◆ **Instructions for the task**: Reproduce every record verbatim but drop the pictures.

◆ **Supplied material**:

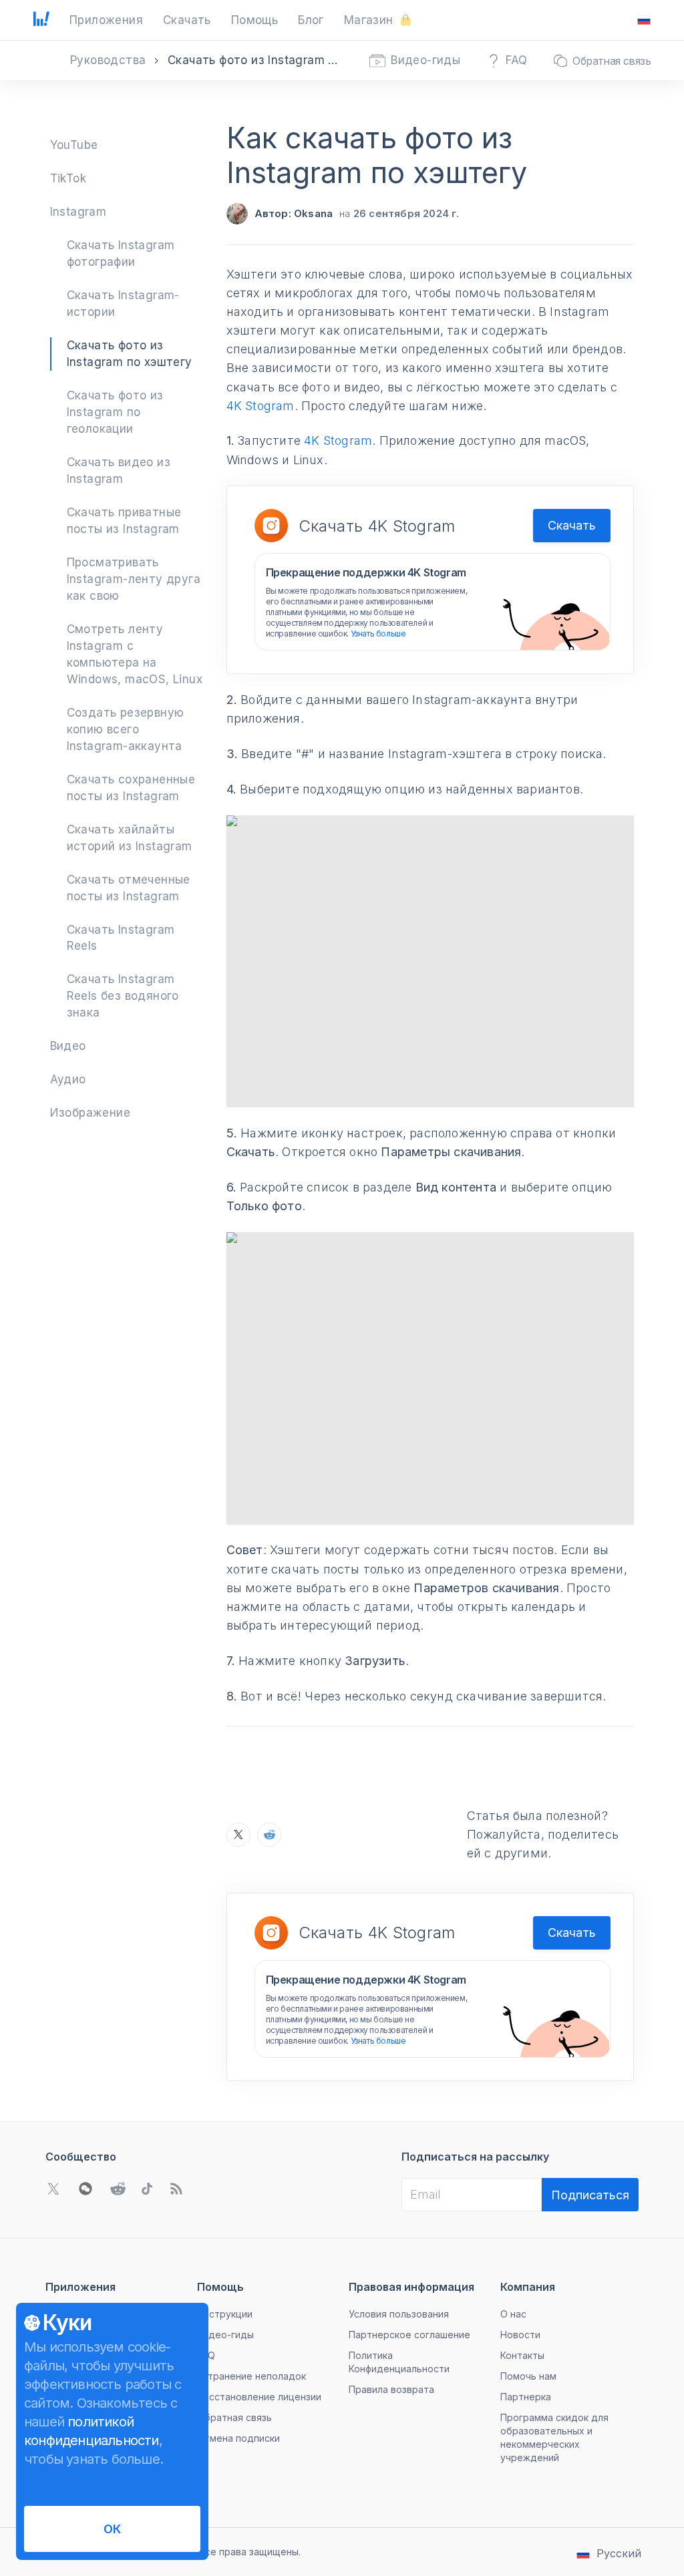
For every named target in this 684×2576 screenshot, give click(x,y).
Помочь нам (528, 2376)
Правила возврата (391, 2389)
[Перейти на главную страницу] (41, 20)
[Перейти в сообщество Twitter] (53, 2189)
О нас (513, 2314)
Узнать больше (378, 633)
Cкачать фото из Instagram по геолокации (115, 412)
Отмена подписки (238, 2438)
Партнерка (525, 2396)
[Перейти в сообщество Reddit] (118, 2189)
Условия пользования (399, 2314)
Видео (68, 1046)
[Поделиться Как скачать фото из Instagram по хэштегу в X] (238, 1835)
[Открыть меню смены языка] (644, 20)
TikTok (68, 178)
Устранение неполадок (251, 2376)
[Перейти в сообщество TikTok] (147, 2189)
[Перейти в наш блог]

◆ **Result for this exercise**:
For every named target in this 684×2576 screenshot, give click(x,y).
Помочь нам (528, 2376)
Правила возврата (391, 2389)
[Перейти на главную страницу] (41, 20)
[Перейти в сообщество Twitter] (53, 2189)
О нас (513, 2314)
Узнать больше (378, 633)
Cкачать фото из Instagram по геолокации (115, 412)
Отмена подписки (238, 2438)
Партнерка (525, 2396)
[Перейти в сообщество Reddit] (118, 2189)
Условия пользования (399, 2314)
Видео (68, 1046)
[Поделиться Как скачать фото из Instagram по хэштегу в X] (238, 1835)
[Открыть меню смены языка] (644, 20)
TikTok (68, 178)
Устранение неполадок (251, 2376)
[Перейти в сообщество TikTok] (147, 2189)
[Перейти в наш блог]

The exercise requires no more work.